Source information:

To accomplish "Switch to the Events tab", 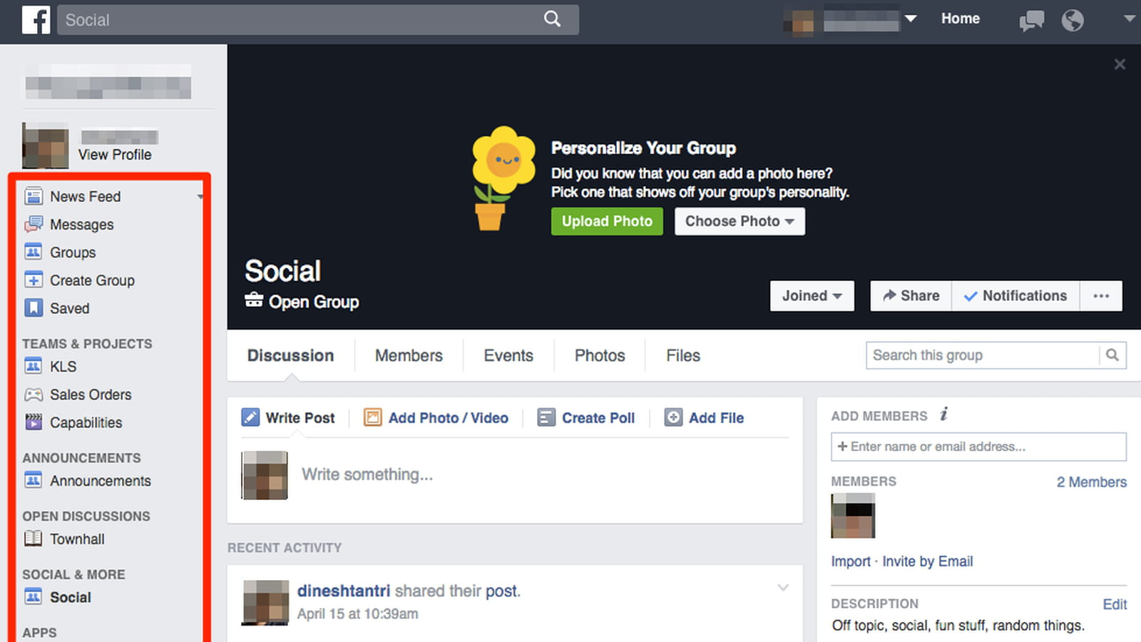I will tap(508, 355).
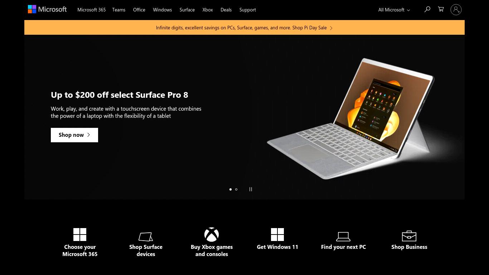Open the shopping cart icon

441,9
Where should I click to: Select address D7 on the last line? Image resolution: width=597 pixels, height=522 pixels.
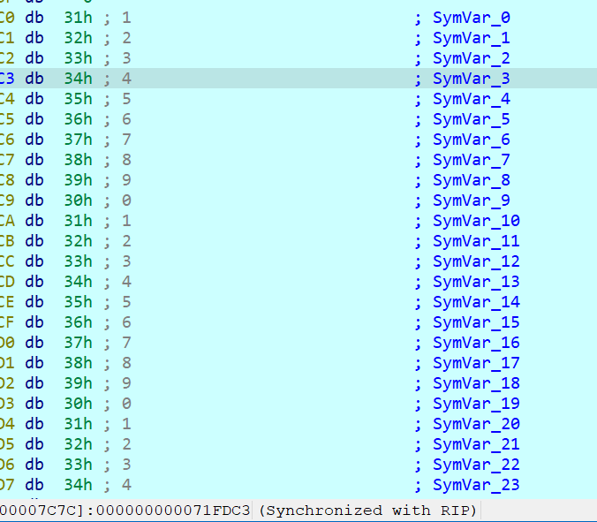pos(7,485)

What to do:
The required output consists only of the lines from the one containing "Where should I" to the last line of the material, reproduced exactly, pictures excluded.

The answer:
Where should I click to: Select address D7 on the last line? Image resolution: width=597 pixels, height=522 pixels.
pos(7,485)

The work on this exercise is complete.